Ma a proposito dell’aggressione a Rushdie si pone per le democrazie occidentali una questione delicata, che riguarda il cosiddetto paradosso di Popper (La società aperta e i suoi nemici, del 1945): i tolleranti hanno il diritto di essere intolleranti con gli intolleranti quando è in gioco la propria sopravvivenza? può una società aperta difendere sé stessa con mezzi tipici di una società chiusa, senza perciò snaturarsi?. Per Popper la libertà individuale – di pensiero, parola e azione – è il fondamento della società, ma non può diventare un assoluto (neanche la libertà del mercato può esserlo). Si pensi al cosiddetto hate speech (parole di incitamento all’odio) largamente presente in Rete: deve essere regolamentato, e censurato, dalle stesse piattaforme dei social o dall’autorità pubblica? Dove mettere il limite alla libertà di espressione? Nel caso di Rushdie pare evidente: quando una parola promuove direttamente violenza non dovrebbero esserci dubbi sulla opportunità di limitarla.

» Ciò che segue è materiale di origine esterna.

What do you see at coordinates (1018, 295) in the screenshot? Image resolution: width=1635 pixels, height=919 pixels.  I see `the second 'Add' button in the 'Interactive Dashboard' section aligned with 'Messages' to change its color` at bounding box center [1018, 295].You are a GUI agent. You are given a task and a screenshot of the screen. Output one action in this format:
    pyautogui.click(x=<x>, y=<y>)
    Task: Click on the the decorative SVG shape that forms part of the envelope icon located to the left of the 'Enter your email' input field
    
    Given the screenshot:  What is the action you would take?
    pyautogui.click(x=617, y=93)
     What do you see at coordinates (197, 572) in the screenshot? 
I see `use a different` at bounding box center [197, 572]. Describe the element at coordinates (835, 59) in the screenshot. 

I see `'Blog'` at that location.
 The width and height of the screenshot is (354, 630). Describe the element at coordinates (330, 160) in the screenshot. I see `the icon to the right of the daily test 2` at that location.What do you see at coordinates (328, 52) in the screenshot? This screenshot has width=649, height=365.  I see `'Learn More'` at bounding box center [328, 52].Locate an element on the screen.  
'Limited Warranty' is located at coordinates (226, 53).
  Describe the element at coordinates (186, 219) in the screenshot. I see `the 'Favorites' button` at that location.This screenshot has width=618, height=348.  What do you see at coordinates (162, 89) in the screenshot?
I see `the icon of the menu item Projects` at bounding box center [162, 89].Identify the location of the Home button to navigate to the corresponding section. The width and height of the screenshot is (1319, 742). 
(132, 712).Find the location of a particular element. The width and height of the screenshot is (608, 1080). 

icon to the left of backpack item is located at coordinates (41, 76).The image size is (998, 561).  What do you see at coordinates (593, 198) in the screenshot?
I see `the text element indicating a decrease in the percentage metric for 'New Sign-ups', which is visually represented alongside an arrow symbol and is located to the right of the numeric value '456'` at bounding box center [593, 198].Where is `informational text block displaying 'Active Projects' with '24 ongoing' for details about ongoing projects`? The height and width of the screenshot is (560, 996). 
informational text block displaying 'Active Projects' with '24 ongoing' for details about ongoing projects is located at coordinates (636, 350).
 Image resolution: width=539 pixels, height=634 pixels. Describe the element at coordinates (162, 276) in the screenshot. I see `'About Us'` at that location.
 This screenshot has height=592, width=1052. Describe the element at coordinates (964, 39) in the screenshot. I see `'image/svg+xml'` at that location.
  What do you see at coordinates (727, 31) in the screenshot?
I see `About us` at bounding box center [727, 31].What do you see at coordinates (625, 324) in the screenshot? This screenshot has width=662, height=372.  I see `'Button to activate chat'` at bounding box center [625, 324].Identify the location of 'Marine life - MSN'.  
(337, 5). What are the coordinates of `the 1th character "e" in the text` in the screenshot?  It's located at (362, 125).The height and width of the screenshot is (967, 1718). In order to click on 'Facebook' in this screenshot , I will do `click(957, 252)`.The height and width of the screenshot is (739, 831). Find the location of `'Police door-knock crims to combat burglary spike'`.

Ora, verosimilmente nessuno stato etico può obbligare i singoli islamici residenti in Italia a condannare la fatwa, pena l’espulsione: sarebbe una ingerenza abusiva e autoritaria. La coscienza individuale è inviolabile. Però le comunità islamiche – organizzate, strutturate nei propri luoghi e nei propri organi di rappresentanza, etc. – sono un soggetto collettivo, costituiscono un momento di razionalità pubblica. E se si chiedesse loro (e anzi si pretendesse!) una presa di posizione netta, una condanna inequivocabile della fatwa? Si tratterebbe di un importante gesto simbolico. Dimostrerebbe che, al di là di differenze religiose, etniche, culturali, etc., l’umanità è pur sempre unita da un codice di valori comune e “universale”.

Credo infine che uno strumento indispensabile di mediazione culturale sia offerto proprio dal romanzo. Proviamo a leggere gli innumerevoli romanzi contemporanei del mondo arabo ( a volte declinati in senso lirico-elegiaco, fiabesco, altre volte calati ruvidamente dentro le nevrosi contemporanee): ci presentano un islam molto eterogeneo, differenziato, in alcun modo riducibile all’integralismo. Chissà che il genere del romanzo, pur nato in Europa – ma non prerogativa dell’Europa (ai suoi albori, come prima accennavo, se ne trovavano tracce ad ogni latitudine: la nostra cultura ha solo accelerato un processo di formazione) – possa diventare il vero terreno comune. La democrazia non si può esportare, l’abbiamo capito. Però possiamo esportare e importare romanzi, con la loro rappresentazione sempre polifonica, ironica, problematica della complessità umana. Per parafrasare una celebre frase di Dostoevskij, ormai finita su T-shirt e spot pubblicitari: solo il romanzo ci salverà!